== Direction 1 ==
Set down the passage of the wood stove thread starting with "# Better N Bens" and going on through "webby3650 (Jan 1, 2016)", word for word.
== Direction 2 ==
Take the forum thread about the Better N Bens wood stove further from the point where it stops.

═════ Excerpt to read ═════

# Better N Bens



## Firefigter148 (Jan 1, 2016)

Hi everyone I'm John new to wood stoves. I bought a house that had a better n bens wood stove in it and I'm having issues. I can't seem to keep it burning. If I close the doors I don't get enough air to coals and it smothers. I open the door and it flashes then burns rampant. I have a good draft I think. I feel like I'm wasting way more wood than I should be. Also the thermometer on it doesn't get over 250-300 degrees. Thanks for the help!


----------



## webby3650 (Jan 1, 2016)

The better n bens that I've been around are not much more than glorified barrel stoves. It should be able to burn just about anything you can throw in it. It really sounds like your wood is wet. Does it sizzle or foam out of the ends of the wood? How long has the wood been cut split and stacked? 
Does it smoke out of the door when it's opened?


----------



## tcassavaugh (Jan 1, 2016)

first question everyone is going to ask is how is your wood. how long has it been cut and split. it is often the root of similar problems, especially if you have a good draft.


----------



## tcassavaugh (Jan 1, 2016)

webby3650 said:


> The better n bens that I've been around are not much more than glorified barrel stoves. It should be able to burn just about anything you can throw in it. It really sounds like your wood is wet. Does it sizzle or foam out of the ends of the wood? How long has the wood been cut split and stacked?
> Does it smoke out of the door when it's opened?

═════ Given information ═════

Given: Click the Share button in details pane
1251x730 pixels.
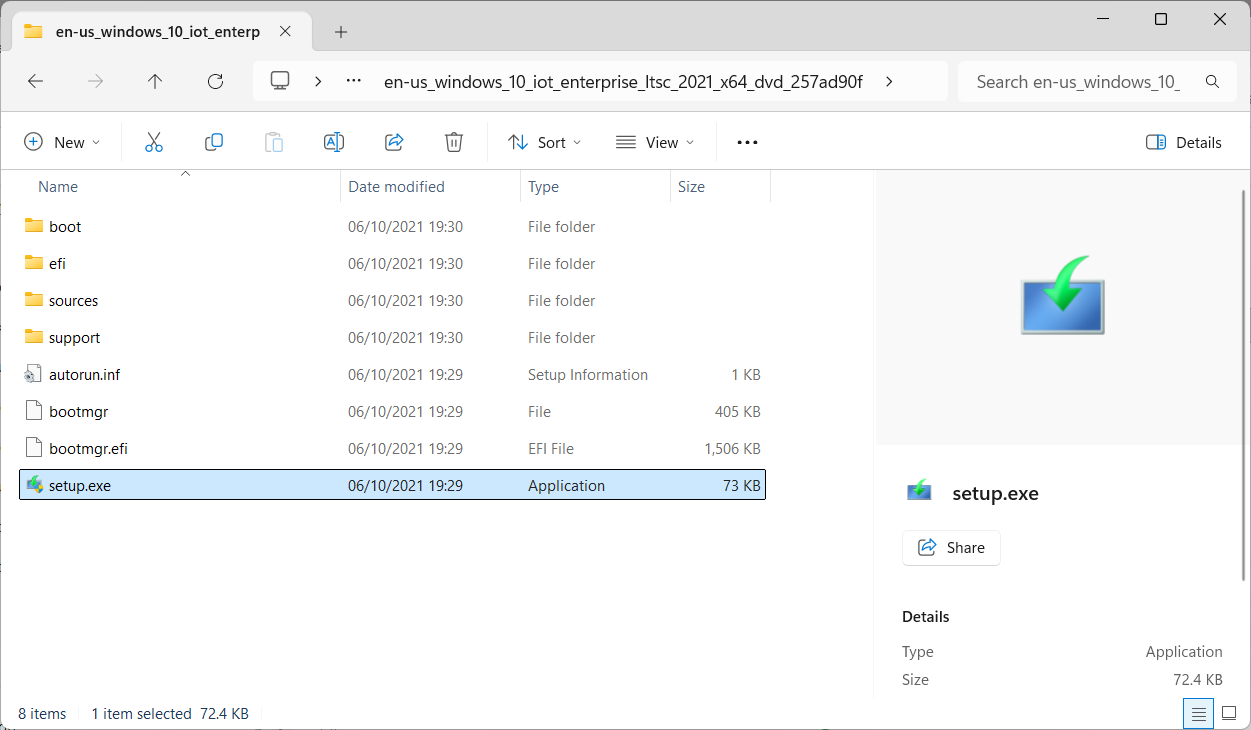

═════

== Right answer 1 ==
# Better N Bens



## Firefigter148 (Jan 1, 2016)

Hi everyone I'm John new to wood stoves. I bought a house that had a better n bens wood stove in it and I'm having issues. I can't seem to keep it burning. If I close the doors I don't get enough air to coals and it smothers. I open the door and it flashes then burns rampant. I have a good draft I think. I feel like I'm wasting way more wood than I should be. Also the thermometer on it doesn't get over 250-300 degrees. Thanks for the help!


----------



## webby3650 (Jan 1, 2016)

== Right answer 2 ==
.....while not pretty, i've heated with one of those old barrel stoves......it was a monster. i lined the bottom with sand, then fire brick and gave it too her. worked for years.


----------



## Firefigter148 (Jan 1, 2016)

I'm pretty sure the guy I bought wood from said it was 6-7 months spilt. Sounds hollow when you bang them together. It does sizzle, maybe a little foam. If I open the door really fast I get some smoke. This morning it has been running about 400, I tried building a better starter fire.


----------



## mark cline (Jan 1, 2016)

What is your flue size , height ,masonry chimney, double wall ,  does it go straight up through the house , any bends ? Wood moisture content, outside temps. where are you located?


----------



## zig (Jan 1, 2016)

Firefigter148 said:


> I'm pretty sure the guy I bought wood from said it was 6-7 months spilt. Sounds hollow when you bang them together. It does sizzle, maybe a little foam. If I open the door really fast I get some smoke. This morning it has been running about 400, I tried building a better starter fire.


Wood's wet, that's not long enough to season. Mix some 2x4 with the wet wood or pallet wood to help out. Keep an eye on the chimney as your wood will build creosote quickly.


----------



## Firefigter148 (Jan 1, 2016)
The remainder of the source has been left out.